Writing this post after quite a long time on verifying the quality of data in a column using Data profiling techniques. Let’s take a simple example of a table called Country which has Code and Description.

CODE    DESCRIPTION
IND    India

US    United States of America

UK    United Kingdom

IND    INDIA

GER    Germany

AUS    <<null>>

AF    Afganistan

DZ    Algeria

Alb    Albania

Arg    Argentina

 

Possible problems in data:

What could be the possible problems in this with respect to data:

  1. The application might have been designed in such a way that Code must be 3 characters in length where in during data migration there could be some code which might of 2 characters in length
  2. Code might have been destined to be All caps which might have been compromised
  3. There should not be any null values in the Description

 

Now let us see how we can identify these problems in the table Country with the example.

 

Step 1: Connect to the oracle database using the DQ Repository

 

Step 2: Now we will add simple Column analysis on the column Code for the table Country

 

Step 3: Select the Indicators for each column to analyze, that is essential for analysis. Without indicators we will not be analyze the issues.
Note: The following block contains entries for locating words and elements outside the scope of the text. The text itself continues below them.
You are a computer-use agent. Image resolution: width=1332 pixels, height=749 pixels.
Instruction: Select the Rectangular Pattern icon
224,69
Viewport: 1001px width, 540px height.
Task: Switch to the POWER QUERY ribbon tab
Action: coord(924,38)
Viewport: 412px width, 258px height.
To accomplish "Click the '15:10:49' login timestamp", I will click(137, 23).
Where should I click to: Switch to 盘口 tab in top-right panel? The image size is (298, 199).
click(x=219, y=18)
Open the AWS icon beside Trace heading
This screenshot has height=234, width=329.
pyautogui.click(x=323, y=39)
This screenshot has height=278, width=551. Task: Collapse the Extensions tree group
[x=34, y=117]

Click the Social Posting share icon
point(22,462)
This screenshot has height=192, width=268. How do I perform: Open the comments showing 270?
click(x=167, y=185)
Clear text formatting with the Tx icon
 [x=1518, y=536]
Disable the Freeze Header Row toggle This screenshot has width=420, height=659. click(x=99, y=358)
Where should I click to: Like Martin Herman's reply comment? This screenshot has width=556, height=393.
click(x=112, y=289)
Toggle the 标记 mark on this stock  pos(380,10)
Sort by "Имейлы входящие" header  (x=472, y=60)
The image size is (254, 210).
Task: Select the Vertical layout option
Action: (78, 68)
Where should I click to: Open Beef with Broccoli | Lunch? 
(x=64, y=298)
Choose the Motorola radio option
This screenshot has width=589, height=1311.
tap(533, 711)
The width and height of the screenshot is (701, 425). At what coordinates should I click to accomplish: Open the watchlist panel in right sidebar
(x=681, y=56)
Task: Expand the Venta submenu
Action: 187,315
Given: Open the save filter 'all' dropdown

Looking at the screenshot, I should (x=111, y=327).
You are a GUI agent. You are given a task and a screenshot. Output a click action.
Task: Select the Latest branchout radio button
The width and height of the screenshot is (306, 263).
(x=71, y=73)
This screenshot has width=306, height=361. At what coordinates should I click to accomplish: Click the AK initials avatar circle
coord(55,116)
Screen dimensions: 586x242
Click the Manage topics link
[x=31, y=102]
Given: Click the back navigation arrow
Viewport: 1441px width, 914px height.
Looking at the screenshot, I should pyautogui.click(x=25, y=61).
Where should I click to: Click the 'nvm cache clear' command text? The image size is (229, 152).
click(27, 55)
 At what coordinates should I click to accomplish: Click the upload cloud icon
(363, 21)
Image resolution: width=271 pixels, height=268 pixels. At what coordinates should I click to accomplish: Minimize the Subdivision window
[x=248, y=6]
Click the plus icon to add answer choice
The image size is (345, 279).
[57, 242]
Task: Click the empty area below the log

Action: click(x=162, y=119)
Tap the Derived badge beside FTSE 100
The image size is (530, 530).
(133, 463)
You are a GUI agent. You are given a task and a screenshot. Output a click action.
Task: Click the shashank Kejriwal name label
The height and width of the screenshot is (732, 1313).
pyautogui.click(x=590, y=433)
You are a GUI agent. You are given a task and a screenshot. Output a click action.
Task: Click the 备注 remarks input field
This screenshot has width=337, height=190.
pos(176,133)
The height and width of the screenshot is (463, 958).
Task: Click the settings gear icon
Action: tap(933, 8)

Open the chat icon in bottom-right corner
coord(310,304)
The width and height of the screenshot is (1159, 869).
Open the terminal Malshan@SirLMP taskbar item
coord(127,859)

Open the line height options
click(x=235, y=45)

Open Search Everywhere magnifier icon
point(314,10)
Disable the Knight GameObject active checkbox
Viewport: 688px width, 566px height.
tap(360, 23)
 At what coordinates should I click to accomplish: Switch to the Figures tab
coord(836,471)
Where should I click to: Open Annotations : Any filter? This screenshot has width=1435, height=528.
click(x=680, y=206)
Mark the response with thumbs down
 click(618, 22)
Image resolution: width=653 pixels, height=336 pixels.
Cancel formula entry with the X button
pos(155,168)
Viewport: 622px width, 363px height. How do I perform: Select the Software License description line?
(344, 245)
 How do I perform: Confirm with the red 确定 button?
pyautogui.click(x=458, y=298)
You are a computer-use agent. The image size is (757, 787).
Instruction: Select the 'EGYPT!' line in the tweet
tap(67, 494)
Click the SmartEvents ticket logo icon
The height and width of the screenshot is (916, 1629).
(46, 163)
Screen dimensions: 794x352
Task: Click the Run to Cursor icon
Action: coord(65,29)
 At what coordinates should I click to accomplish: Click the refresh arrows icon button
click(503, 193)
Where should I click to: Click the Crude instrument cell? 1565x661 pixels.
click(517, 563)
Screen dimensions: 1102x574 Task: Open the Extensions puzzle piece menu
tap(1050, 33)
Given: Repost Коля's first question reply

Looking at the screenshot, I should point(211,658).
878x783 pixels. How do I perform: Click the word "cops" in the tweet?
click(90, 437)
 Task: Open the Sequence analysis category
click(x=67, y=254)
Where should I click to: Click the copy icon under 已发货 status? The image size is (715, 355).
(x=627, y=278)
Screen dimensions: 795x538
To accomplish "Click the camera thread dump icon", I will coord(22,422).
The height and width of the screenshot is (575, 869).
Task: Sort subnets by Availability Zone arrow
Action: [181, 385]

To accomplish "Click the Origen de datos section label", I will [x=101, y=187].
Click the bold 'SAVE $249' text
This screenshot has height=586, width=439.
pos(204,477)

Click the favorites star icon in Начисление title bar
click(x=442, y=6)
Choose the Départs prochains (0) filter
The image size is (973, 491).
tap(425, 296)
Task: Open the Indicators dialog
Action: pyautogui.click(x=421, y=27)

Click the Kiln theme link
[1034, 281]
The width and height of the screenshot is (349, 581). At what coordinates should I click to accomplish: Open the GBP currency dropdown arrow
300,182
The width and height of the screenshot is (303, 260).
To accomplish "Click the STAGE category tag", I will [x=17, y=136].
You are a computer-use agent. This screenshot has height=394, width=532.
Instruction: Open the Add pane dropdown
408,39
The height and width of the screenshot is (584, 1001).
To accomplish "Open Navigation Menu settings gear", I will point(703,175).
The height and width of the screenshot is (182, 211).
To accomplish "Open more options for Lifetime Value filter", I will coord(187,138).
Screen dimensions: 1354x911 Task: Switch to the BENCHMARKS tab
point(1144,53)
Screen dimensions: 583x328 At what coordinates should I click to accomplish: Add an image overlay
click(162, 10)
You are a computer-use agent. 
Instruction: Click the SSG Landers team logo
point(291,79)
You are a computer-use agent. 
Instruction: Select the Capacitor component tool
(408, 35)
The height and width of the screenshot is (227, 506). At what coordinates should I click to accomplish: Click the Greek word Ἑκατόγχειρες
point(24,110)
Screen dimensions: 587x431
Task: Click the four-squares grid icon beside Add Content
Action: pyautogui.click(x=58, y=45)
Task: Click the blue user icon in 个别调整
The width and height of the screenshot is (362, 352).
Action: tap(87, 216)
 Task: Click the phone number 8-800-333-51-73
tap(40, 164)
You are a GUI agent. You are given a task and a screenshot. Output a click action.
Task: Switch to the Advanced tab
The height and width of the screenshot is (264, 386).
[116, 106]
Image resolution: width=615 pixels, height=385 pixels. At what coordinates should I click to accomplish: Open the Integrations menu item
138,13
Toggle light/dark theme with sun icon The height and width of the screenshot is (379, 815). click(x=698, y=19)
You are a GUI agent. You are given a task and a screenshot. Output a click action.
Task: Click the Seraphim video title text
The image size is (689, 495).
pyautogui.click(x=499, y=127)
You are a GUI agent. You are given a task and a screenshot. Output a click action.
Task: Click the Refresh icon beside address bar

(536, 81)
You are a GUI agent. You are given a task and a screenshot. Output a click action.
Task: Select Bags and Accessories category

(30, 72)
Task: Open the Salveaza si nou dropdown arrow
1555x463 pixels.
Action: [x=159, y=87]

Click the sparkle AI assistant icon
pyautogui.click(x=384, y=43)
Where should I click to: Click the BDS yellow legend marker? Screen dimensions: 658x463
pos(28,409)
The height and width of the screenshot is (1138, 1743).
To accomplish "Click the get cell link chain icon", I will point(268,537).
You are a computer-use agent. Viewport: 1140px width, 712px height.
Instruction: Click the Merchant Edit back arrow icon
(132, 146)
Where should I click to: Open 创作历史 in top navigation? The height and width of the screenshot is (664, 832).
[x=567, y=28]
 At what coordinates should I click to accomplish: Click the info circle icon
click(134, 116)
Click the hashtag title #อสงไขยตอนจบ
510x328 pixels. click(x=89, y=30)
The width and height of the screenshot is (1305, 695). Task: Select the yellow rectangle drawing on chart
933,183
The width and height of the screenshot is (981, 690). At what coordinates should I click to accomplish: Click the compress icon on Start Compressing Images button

For this example I have chosen some of the parameters for analysis as given below.

 

Step 4: Run the Analysis

When you run the analysis you can get to the graphical chart as depicted in the snapshot provided below:

 

In the above picture we can realize the row count is 10 and it has one duplicate values and there are 9 distinct values.

 


 

In this picture you can also find the length related metrics and Text statistics which even takes care of the case related issues.

 

This way we can easily identify issues in a specific column. Hope this post gives a simple example which might be useful in different context for ensuring data quality.